Le Rav : Laissez-moi vous faire part d’une étude scientifique parue en 2006. Un chercheur en neurosciences du nom de Owen publia une étude réalisée dans le très réputé « Journal of science » concernant l’état de conscience de personnes se trouvant dans un état végétatif cérébral.6 Cet état représente le diagnostic d’une personne dont le cerveau serait majoritairement endommagé, ne laissant paraître aucun signe de conscience. Ces patients sont plongés généralement dans un profond coma. Owen utilisa un procédé d’imagerie cérébrale (neuro-imagerie) pour enquêter sur l’état du cerveau. Il étudia le cas d’une femme plongée dans un profond coma végétatif à la suite d’un accident de voiture, comportant de lourdes séquelles dans la majeure partie du cerveau. Il brancha les électrodes d’IRM sur le cerveau de la jeune femme et commença à lui poser toutes sortes de questions « Est-ce qu’elle aimait le tennis ? », « Imaginez-vous parcourir la pièce » etc. Il découvrit de l’activité cérébrale : une sorte de trajectoire neuronale que seule l’imagerie est à même de déceler. Mais le scientifique ne cria pas victoire, il pouvait ne s’agir que de réflexes auditifs liés aux ondes émises par sa voix.

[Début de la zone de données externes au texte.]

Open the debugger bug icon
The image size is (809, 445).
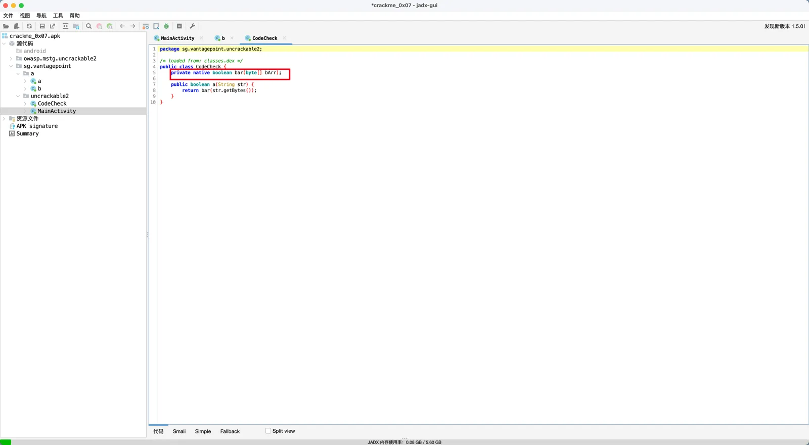point(166,26)
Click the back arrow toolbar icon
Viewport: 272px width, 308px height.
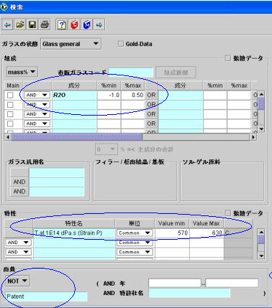point(7,24)
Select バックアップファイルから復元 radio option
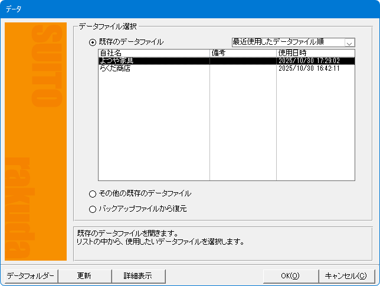The height and width of the screenshot is (286, 380). [x=92, y=208]
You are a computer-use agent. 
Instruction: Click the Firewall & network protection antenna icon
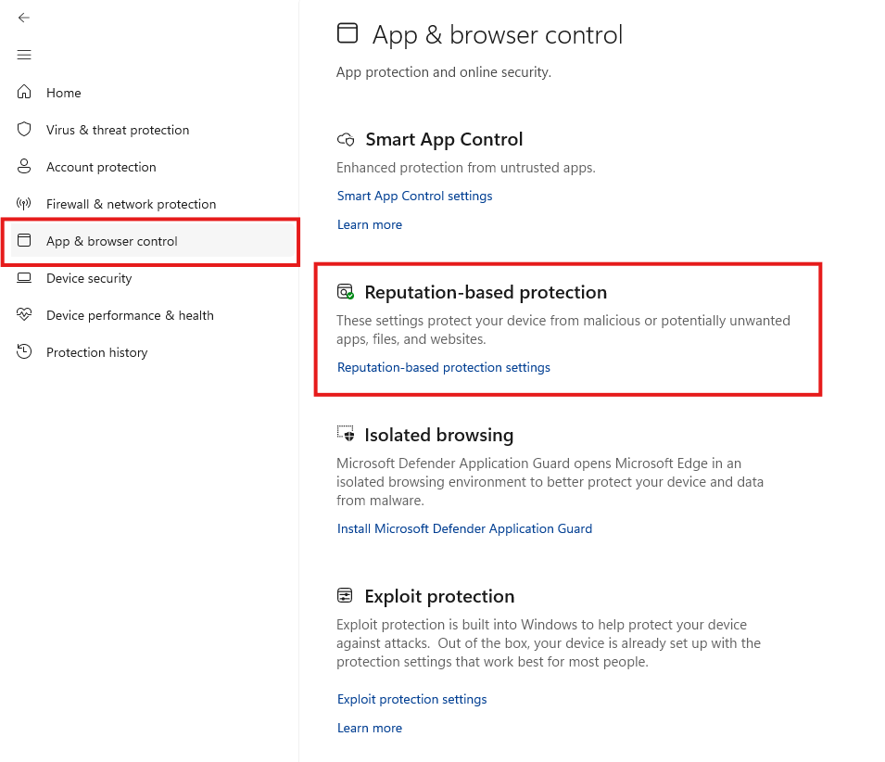(x=25, y=204)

Il décida donc de prendre 15 personnes saines, et leur plaça les mêmes appareils d’imagerie qu’à cette femme, puis il posa à tous les mêmes questions. Il demanda à des neuroscientifiques de comparer l’activité cérébrale des sujets étudiés, ils déclarèrent ne distinguer aucune différence entre les 15 patients et la femme plongée dans le coma. Leurs réactions étaient identiques.

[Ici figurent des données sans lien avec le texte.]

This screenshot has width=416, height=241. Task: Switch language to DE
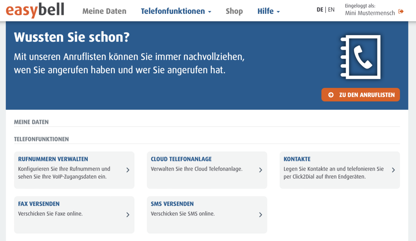[320, 10]
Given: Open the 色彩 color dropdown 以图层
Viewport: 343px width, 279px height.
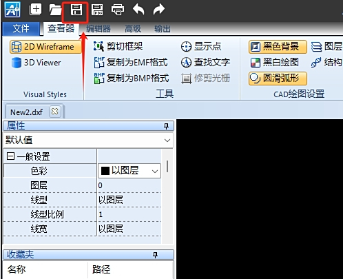Looking at the screenshot, I should [129, 171].
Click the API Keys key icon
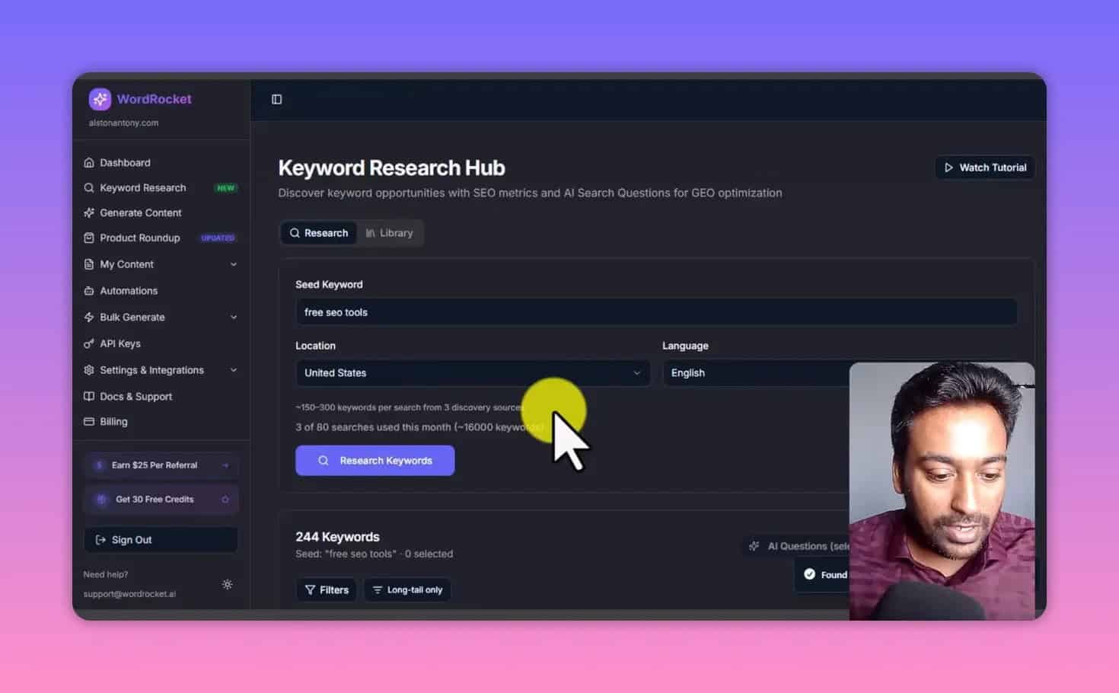 click(x=89, y=343)
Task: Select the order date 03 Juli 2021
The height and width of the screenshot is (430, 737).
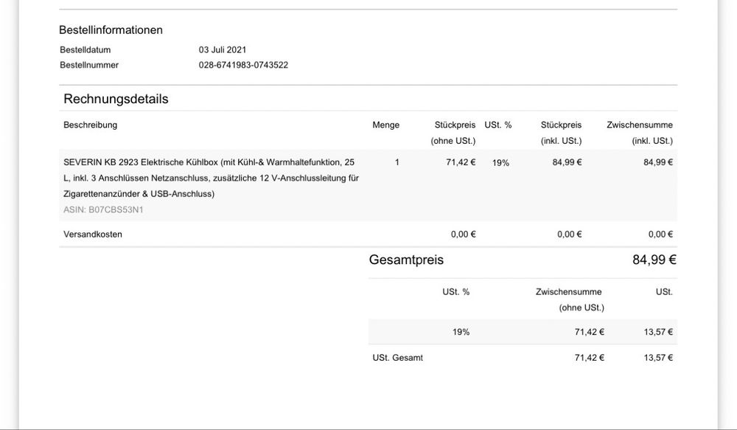Action: (223, 50)
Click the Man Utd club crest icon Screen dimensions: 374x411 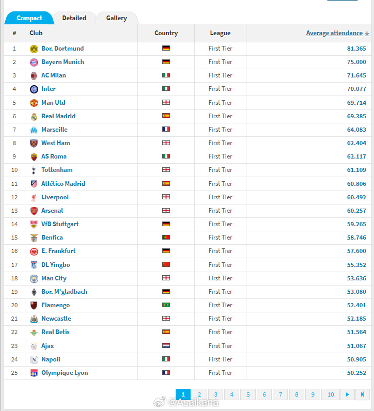[34, 103]
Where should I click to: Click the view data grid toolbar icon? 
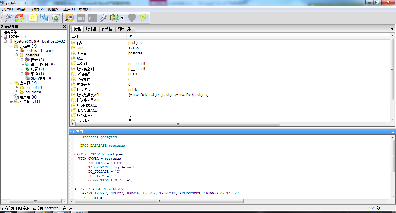(x=81, y=18)
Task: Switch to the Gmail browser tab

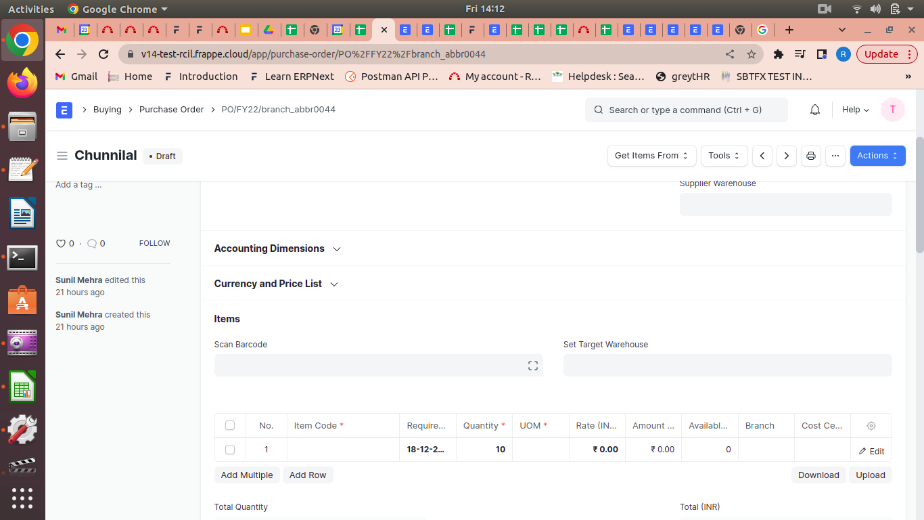Action: (x=62, y=30)
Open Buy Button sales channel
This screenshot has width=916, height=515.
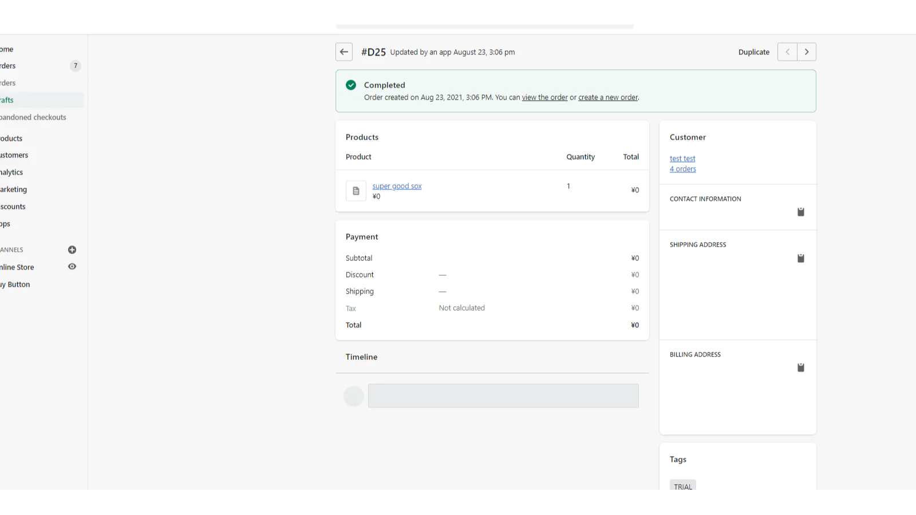coord(16,284)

Il semblait que la femme plongée dans le coma comprenait aussi clairement que les 15 patients.
Mais Owen voulait en avoir le cœur net. Il voulait éradiquer l’éventualité selon laquelle l’activité cérébrale pouvait être due à une réaction auditive. Il formula ses phrases dans le désordre, sans un quelconque sens dans ses paroles. L’activité cérébrale cessa immédiatement.
Il avait enfin la preuve que le cerveau ne réagissait uniquement qu’à ce qui avait un sens. Il ne réagissait pas seulement au son, mais au sens des phrases qui étaient dites. Owen conclut que bien que le cerveau fût cliniquement mort, l’esprit lui ne l’était pas, et comprenait précisément tout ce qu’on lui disait.
La Torah considère qu’un esprit a encore le pouvoir de s’élever malgré la souffrance physique et la paralysie, que ce soit par le repentir ou par la réalisation des commandements constants (Mitsvot Tmidiot) telle que la crainte de D.ieu, son Unicité etc. qui n’ont besoin de rien d’autre que l’esprit pour se réaliser.
1 Traité Chabbath page 151
2 Choul’han Aroukh, Yoré Déa, Chapitre 331, alinéa 1
3 Rama, Yoré Déa, 439 alinéa 1, (voir aussi le Rav Yaakov Sasson au nom du Rav ‘Ovadia Yossef)
4 Rav Moché Feinstein, Yoré Déa, partie 2 alinéa 174.